Any help here would be great, but I'm more than happy to use a binary package (i386) to move past this. It seems like a rather uninteresting dependency which I really could care anything about.

References:
http://www.freshports.org/sysutils/consolekit/

http://pointyhat.freebsd.org/errorlogs/i386-8-latest-logs/consolekit-0.3.0_8.log

(Note: isnt it odd to allow ports to be checked in without first building them here to see if they work?, not that 0.4.1_1 is not there as of 12/2/2009)

0.4.1_1 claims success on tinderbox:
http://tinderbox.sigabrt.org/index.php?action=describe_port&id=166

but the package offered there is only x86_64.


----------



## mickrussom (Dec 2, 2009)

*Its really gobject-introspection-0.6.5 that isnt building.*

I tried both the ports version of gobject-introspection-0.6.5 and the latest from the git-repo. 

Neither will compile.

The process seems to get hung here:



```
env LPATH=.libs env PYTHONPATH=..:..:$PYTHONPATH UNINSTALLED_INTROSPECTION_SRCDIR=.. UNINSTALLED_INTROSPECTION_BUILDDIR=.. ../tools/g-ir-
scanner -v --add-include-path=../gir --add-include-path=. --namespace GLib --nsversion=2.0 --noclosure --output GLib-2.0.gir --strip-prefix=g 
--libtool="/bin/sh /usr/local/bin/libtool" --c-include="glib.h" --library=glib-2.0 --pkg glib-2.0 -I/usr/local/include -I`pkg-config 
--variable=includedir glib-2.0`/glib-2.0 -DGETTEXT_PACKAGE=Dummy -D__G_I18N_LIB_H__ `pkg-config --variable=includedir glib-2.0`/glib-
2.0/glibconfig.h ./glib-2.0.c -DGLIB_COMPILATION `pkg-config --variable=includedir glib-2.0`/glib-2.0/glib/*.h
```

What this does is makes a file in some temp directory called glib-2.0c.
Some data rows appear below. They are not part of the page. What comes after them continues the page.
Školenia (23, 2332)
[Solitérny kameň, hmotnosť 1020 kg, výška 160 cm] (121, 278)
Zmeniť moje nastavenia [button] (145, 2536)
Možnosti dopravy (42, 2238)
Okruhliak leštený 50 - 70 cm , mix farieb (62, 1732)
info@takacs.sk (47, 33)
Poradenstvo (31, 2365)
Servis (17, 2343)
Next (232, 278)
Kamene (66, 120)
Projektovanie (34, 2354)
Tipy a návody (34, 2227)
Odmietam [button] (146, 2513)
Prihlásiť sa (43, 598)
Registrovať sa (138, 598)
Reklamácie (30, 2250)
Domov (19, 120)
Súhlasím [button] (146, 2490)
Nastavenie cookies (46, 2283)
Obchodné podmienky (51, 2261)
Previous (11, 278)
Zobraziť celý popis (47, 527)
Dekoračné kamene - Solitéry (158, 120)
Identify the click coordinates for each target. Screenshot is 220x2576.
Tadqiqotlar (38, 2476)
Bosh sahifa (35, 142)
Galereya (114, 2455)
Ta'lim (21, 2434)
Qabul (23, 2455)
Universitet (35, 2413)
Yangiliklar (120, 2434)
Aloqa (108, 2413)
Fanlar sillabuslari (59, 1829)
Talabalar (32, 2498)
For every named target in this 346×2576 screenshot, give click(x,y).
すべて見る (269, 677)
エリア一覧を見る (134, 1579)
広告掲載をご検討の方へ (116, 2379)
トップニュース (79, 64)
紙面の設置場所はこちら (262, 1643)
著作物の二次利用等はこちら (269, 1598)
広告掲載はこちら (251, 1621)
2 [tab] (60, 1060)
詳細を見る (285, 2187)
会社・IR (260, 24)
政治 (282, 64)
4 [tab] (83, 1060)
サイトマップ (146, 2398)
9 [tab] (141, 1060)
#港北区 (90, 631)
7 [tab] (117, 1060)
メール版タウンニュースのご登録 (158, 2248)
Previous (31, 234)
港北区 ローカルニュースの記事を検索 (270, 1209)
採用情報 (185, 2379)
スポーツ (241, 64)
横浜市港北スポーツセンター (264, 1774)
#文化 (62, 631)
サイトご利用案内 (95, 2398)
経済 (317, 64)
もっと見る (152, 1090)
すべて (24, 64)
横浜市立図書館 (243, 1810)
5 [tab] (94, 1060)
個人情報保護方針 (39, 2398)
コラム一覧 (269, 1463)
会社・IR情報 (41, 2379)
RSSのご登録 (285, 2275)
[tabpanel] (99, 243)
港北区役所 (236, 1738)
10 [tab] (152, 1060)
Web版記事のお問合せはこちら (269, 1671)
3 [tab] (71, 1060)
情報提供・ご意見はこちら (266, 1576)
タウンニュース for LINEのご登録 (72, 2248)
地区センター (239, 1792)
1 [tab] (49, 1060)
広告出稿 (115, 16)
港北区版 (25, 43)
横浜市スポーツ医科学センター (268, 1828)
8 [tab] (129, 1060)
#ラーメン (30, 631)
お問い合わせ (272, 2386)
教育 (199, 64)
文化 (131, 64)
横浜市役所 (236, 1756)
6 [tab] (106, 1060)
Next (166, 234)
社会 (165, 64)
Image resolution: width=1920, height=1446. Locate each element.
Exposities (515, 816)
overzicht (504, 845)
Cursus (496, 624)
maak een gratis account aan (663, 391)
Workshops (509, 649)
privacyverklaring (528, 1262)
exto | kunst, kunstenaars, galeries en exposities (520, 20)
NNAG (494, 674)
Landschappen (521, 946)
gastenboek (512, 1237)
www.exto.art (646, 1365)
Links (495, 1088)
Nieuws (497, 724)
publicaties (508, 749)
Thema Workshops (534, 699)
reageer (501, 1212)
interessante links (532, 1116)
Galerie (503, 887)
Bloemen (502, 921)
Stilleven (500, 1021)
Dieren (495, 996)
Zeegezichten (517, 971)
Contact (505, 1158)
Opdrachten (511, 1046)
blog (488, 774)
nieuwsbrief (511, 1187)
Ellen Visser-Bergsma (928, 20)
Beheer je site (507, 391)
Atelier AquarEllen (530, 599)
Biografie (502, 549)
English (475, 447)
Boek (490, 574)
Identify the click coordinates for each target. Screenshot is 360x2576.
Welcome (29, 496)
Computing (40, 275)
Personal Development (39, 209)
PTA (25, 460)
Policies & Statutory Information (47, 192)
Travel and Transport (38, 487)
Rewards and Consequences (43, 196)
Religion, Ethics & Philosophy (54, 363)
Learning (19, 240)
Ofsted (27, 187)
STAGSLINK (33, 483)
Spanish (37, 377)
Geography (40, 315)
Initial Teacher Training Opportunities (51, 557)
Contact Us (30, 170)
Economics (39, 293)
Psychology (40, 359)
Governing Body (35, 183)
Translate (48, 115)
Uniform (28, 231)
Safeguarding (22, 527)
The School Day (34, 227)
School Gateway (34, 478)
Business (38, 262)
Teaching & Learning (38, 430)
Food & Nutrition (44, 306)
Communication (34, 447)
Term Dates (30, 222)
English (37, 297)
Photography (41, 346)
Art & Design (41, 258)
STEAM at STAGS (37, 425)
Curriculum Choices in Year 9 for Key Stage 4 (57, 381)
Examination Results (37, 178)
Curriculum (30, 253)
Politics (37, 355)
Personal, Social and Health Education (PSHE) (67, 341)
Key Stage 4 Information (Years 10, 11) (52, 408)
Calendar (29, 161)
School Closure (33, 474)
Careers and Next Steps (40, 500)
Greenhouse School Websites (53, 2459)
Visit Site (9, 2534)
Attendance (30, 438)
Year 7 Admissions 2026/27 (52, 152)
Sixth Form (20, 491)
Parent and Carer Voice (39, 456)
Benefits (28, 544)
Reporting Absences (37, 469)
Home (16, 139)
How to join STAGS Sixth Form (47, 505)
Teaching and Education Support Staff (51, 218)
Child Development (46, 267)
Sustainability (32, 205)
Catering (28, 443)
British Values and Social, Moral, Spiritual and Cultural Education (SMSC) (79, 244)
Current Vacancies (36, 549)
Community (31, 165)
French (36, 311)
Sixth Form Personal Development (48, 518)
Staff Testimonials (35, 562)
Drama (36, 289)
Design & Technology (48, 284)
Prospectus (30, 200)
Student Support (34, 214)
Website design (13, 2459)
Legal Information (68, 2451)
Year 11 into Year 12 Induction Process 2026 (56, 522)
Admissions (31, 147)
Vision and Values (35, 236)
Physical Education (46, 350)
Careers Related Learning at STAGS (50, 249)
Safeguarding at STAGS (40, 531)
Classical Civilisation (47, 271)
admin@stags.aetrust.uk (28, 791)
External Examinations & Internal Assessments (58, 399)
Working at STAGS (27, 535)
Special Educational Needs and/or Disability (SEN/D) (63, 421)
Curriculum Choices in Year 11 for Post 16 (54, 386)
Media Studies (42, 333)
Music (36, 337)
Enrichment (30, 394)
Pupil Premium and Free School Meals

This file gets compiled into GLib-2.0.o, this seems to then run and this seems to hang at this point. The types.txt file in the directory with GLib-2.0 / GLib-2.0.o is empty, and nothing happens.

All packages that glib2, consolekit and gnome-introspection where rebuilt on this system to eliminate problems. All the other ports were rebuilt insitu on this unit as well.
I can't figure out what is causing this GLib-2.0 process to basically do nothing.


----------



## SirDice (Dec 2, 2009)

It builds fine. Make sure all it's dependencies are also up to date.


----------



## mickrussom (Dec 2, 2009)

You mind just giving me the package file for ConsoleKit 0.4.1_1 for i386 or pointing to a place where I can get it. I rebuilt all the packages on the system already and this is the one, single port that wont built I've run into issues from time to time when dealing with gnome's mess, and I really just want to get the consolekit updated to 0.4.1_1.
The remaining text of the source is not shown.